1. Static Pressure (SP)
Static Pressure is the pressure required to overcome resistance in the system.
It is the pressure that pushes air or gas against:
- ducts
- bends
- dampers
- bag filters
- cyclones
- scrubbers
- furnace resistance
- stacks
It does not include velocity energy.
Think of static pressure as:
“The force needed to push air through obstacles.”
Unit:
mmWG (millimeter water gauge)
Practical Example 1 – Bag Filter System
Suppose a dust extraction system has:
- duct resistance = 80 mmWG
- bag filter pressure drop = 120 mmWG
- bends/dampers = 40 mmWG
- chimney loss = 30 mmWG
Total static pressure:
SP = 80 + 120 + 40 + 30
SP = 270 mmWG
Meaning:
The fan must generate at least 270 mmWG static pressure to move air through the system.
Water analogy
Imagine water flowing through a pipe with many restrictions.
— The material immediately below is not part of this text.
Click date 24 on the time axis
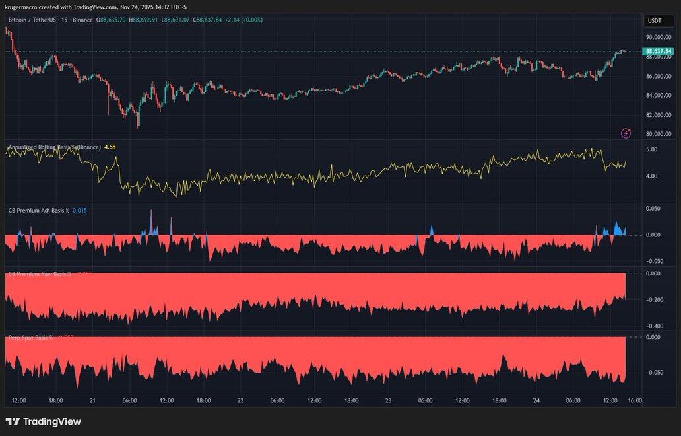The height and width of the screenshot is (436, 681). 536,400
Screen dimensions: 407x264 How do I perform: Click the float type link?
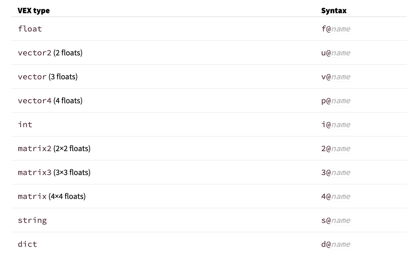(30, 29)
Static pressure = pressure needed to overcome restrictions.
Same in air systems.
2. Velocity Pressure (VP)
Moving air has kinetic energy.
That kinetic energy creates velocity pressure.
Formula:
VP = V² / 16.34
(where V in m/s approximately for mmWG context)
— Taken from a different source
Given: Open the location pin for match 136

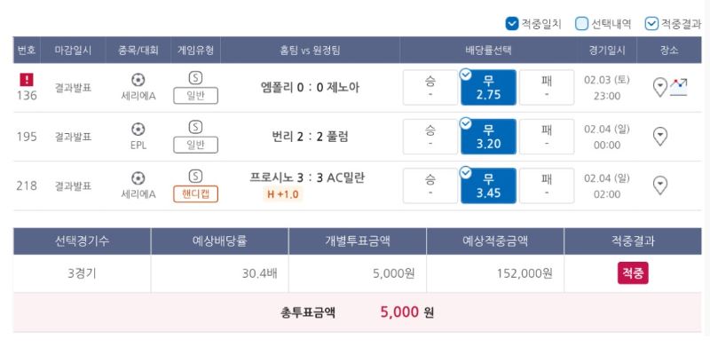Looking at the screenshot, I should pos(659,88).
This pressure exists only because air is moving.
If airflow stops:
Velocity pressure becomes zero.
Example:
Air velocity = 20 m/s
VP = 20² / 16.34
= 400 / 16.34
= 24.5 mmWG
3. Total Pressure (TP)
Total pressure is:
Static Pressure + Velocity Pressure
Formula:
TP = SP + VP
This is the complete energy the fan imparts to the air.
Example:
Static pressure = 270 mmWG
Velocity pressure = 24.5 mmWG
Total pressure:
TP = 270 + 24.5
= 294.5 mmWG
Meaning:
The fan actually develops 294.5 mmWG total energy, but only 270 mmWG is available to overcome system resistance.
Simple Understanding
Static pressure:
Pressure against resistance.
Velocity pressure:
Pressure due to motion.
Total pressure:
Complete fan energy.
4. Fan Practical Example (m³/sec)
Suppose a bagasse boiler ID fan handles:
Flow:
25 m³/sec
Duct diameter:
1.2 m
Area:
A = πD²/4
= 3.1416 × 1.2² / 4
= 1.13 m²
Velocity:
Q = A × V
V = Q / A
= 25 / 1.13
= 22.1 m/s
Velocity pressure:
VP = V² / 16.34
= 22.1² / 16.34
= 488 / 16.34
= 29.9 mmWG
If measured static pressure = 350 mmWG
Then:
TP = 350 + 29.9
= 379.9 mmWG
So fan selection:
25 m³/sec @ 380 mmWG TP
5. Practical Example – FD Fan
FD fan supplies combustion air.
Flow:
12 m³/sec
Duct size:
0.9 m dia
Area:
= 0.636 m²
Velocity:
12 / 0.636
= 18.9 m/s
Velocity pressure:
18.9² / 16.34
= 21.8 mmWG
If system static loss:
200 mmWG
Total pressure:
TP = 200 + 21.8
= 221.8 mmWG
Fan duty:
12 m³/sec @ 222 mmWG TP
6. Practical Example – Cement ID Fan
Cement kiln exhaust:
Flow:
80 m³/sec
Duct:
2.0 m dia
Area:
3.14 m²
Velocity:
80 / 3.14
= 25.5 m/s
Velocity pressure:
25.5² / 16.34
= 39.8 mmWG
Static resistance:
- cyclone = 250
- baghouse = 180
- ducts = 100
- stack = 70
Total static:
600 mmWG
Total pressure:
600 + 39.8
= 639.8 mmWG
Fan duty:
80 m³/sec @ 640 mmWG TP
7. Why Confusion Happens
Customers often say:
“I need fan for 300 mmWG.”
Question:
Static or Total?
Huge difference.
If 300 static:
actual total may be 340+
Wrong selection causes failure.
8. Which Pressure is Used for Fan Selection?
Usually:
Industrial fan OEM selects on Total Pressure
Because fan produces total energy.
System engineer calculates static losses.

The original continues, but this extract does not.